Donald Trump said Sunday that he would have approved of removing Muammar Qaddafi as Libya's leader, an apparent shift in his foreign policy.
The presumptive GOP presidential nominee told CBS’ “Face the Nation” that he would have approved of a “surgical” strike to remove the country’s former prime minister, after telling voters earlier this year that the world would be better off with the dictator still in power.
“I didn't mind surgical,” said Trump, who has criticized the successful U.S.-NATO effort in 2011 to remove Qaddafi. “And I said surgical. You do a surgical shot and you take him out.”

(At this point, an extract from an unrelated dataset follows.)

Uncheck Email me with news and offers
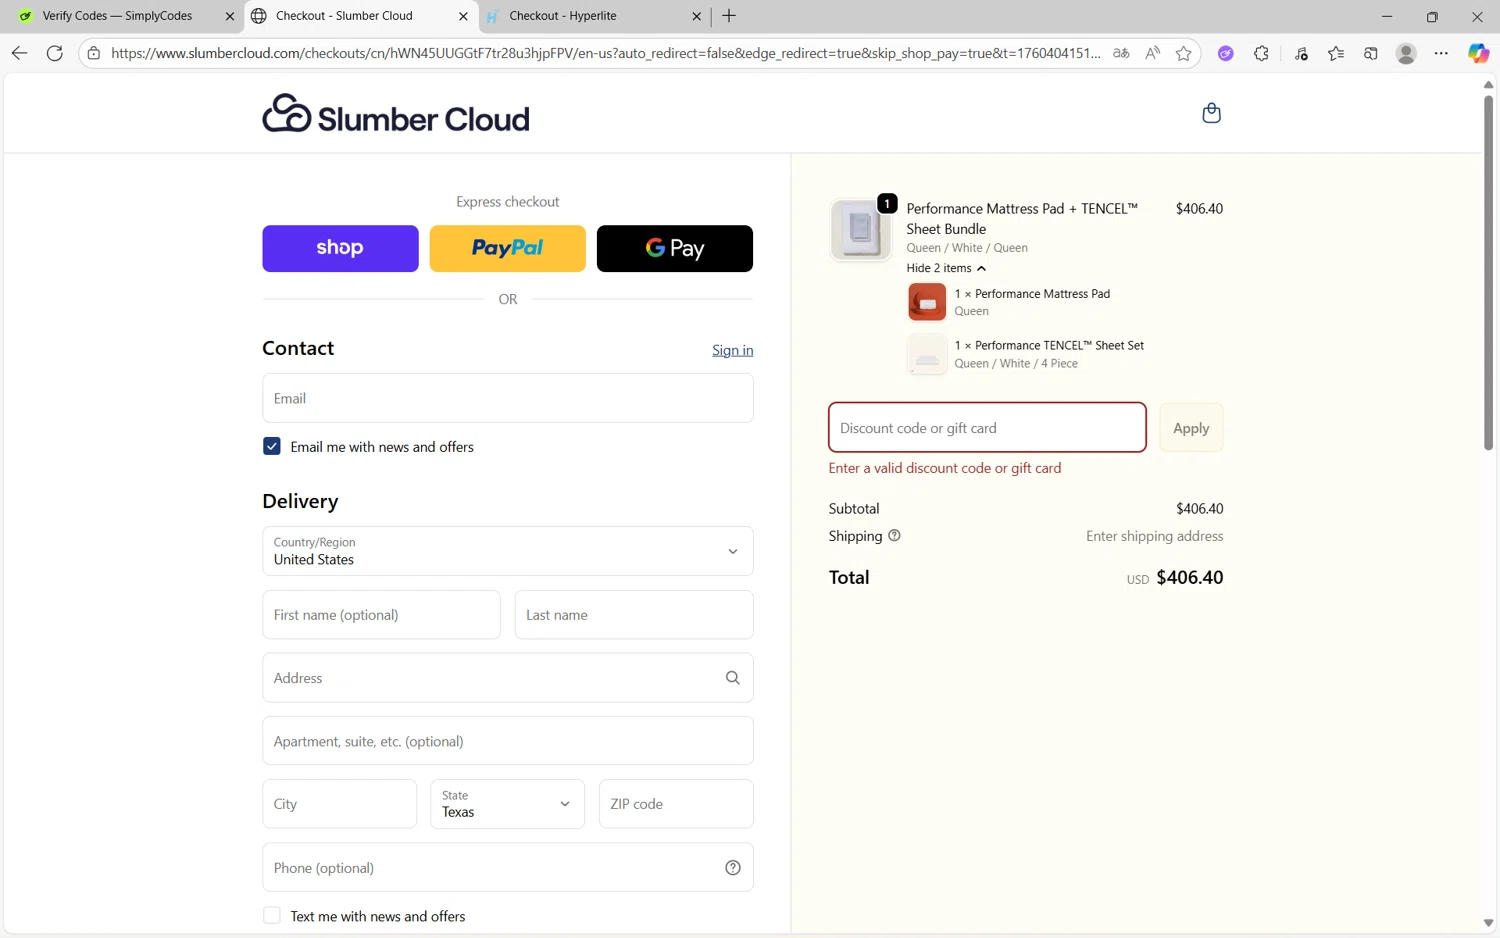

Trump has been critical of the Obama administration foreign policy, including the decision to remove Qaddafi, which then-Secretary of State Hillary Clinton approved.
“We came, we saw, he died,” Clinton, now the Democratic presidential front-runner, said at the time.
The removal of Qaddafi helped spark the so-called Arab Spring in the Middle East that attempted to replace authoritarian leaders with pro-democracy governments.
But the situation in Libya, in particular, devolved into chaos in the absence of a strong new government.
“We would be so much better off if Qaddafi would be in charge right now," Trump said in a debate in February, arguing the vacuum allowed the Islamic State to flourish. However, Trump acknowledged that Qaddafi and former Iraq leader Saddam Hussein were “really bad.”
Clinton has throughout the 2016 campaign touted her foreign policy experience, while hitting Trump, a first-time candidate and billionaire businessman.
“This is not someone who should ever have the nuclear codes -- because it’s not hard to imagine Donald Trump leading us into a war just because somebody got under his very thin skin,” Clinton said last week in a foreign policy speech.
“This is a man who said that more countries should have nuclear weapons, including Saudi Arabia. … He says he has foreign policy experience because he ran the Miss Universe pageant in Russia.”